[YOUR TASK]: Lines from the line with "Task: Start camera with Video button" to the line with "Where should I" in the entries below, and only those, must be output exactly, with both ends included.

[DATA TO EXAMINE]:
-----
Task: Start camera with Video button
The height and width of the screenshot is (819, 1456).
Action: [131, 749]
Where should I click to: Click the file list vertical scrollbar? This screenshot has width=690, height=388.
-----
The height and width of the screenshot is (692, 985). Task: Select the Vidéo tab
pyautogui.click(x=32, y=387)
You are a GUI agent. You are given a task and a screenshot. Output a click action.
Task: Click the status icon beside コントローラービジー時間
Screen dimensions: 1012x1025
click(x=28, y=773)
-----
[SOLUTION TO THIS PROBLEM]:
Task: Start camera with Video button
The height and width of the screenshot is (819, 1456).
Action: [131, 749]
Where should I click to: Click the file list vertical scrollbar? This screenshot has width=690, height=388.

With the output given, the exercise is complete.